##### Material for this task

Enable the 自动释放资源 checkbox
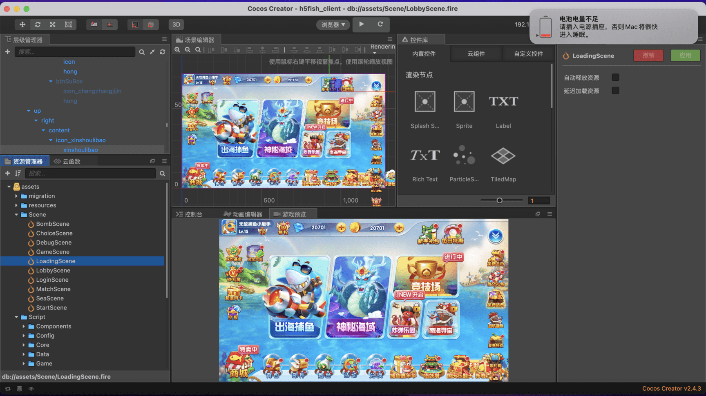The height and width of the screenshot is (396, 706). (x=615, y=77)
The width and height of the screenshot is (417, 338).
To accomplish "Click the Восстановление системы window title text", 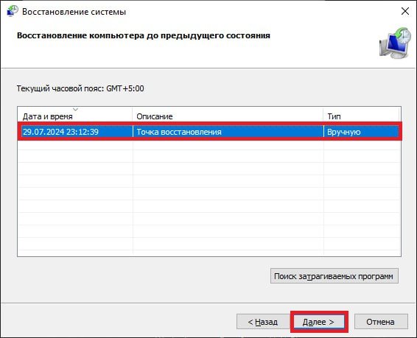I will (74, 12).
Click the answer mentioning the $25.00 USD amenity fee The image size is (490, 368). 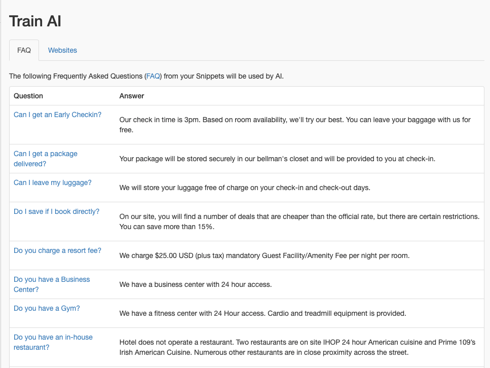point(264,255)
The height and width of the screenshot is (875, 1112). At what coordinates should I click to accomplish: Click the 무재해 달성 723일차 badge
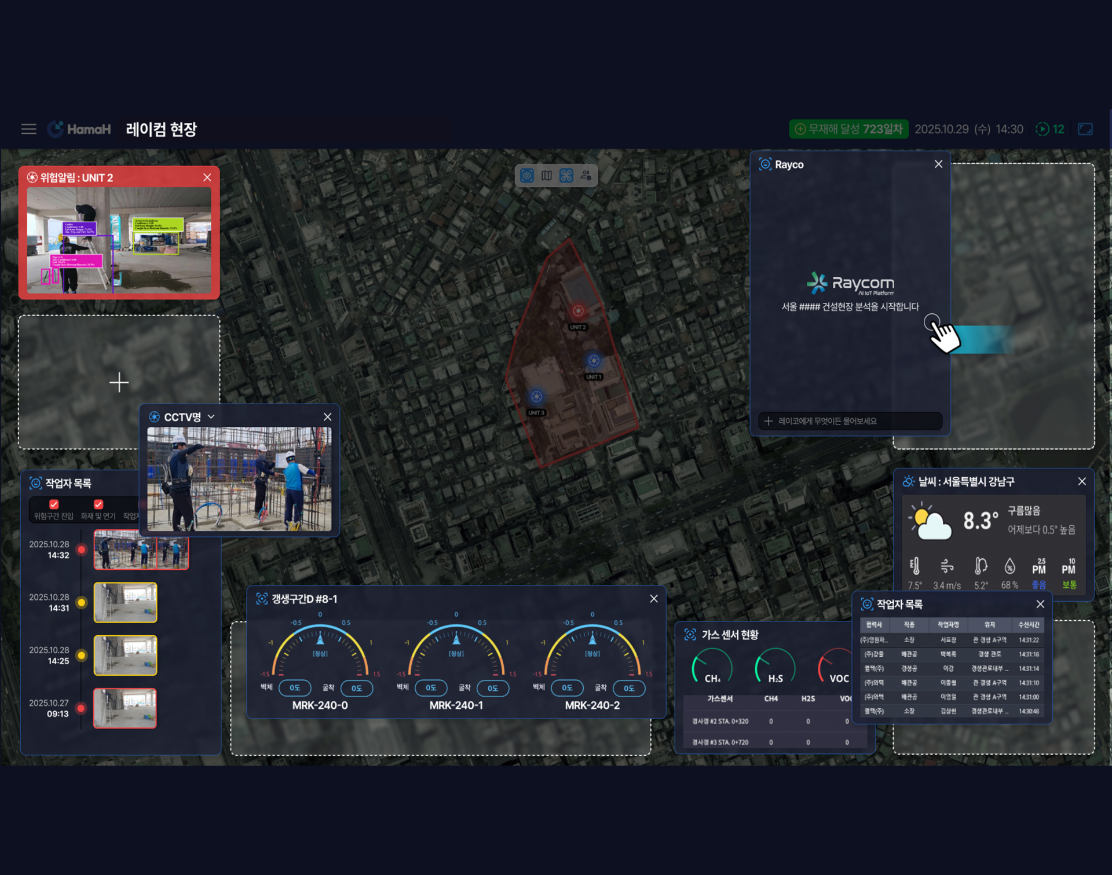pyautogui.click(x=848, y=129)

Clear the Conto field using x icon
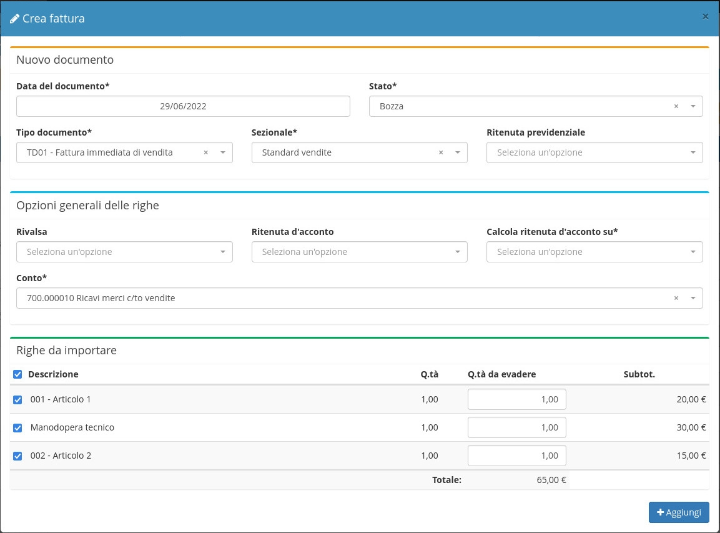click(676, 298)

##########

#### The exercise:
Recast everything from the line containing "The height and width of the screenshot is (875, 1112)." down to the end of the records as a numbered list, skipping blank lines and leaving the pictures out.

#### Expected answer:
1. The height and width of the screenshot is (875, 1112). At what coordinates should I click to accomplish: Click the 무재해 달성 723일차 badge
2. pyautogui.click(x=848, y=129)
3. Clear the Conto field using x icon
4. click(676, 298)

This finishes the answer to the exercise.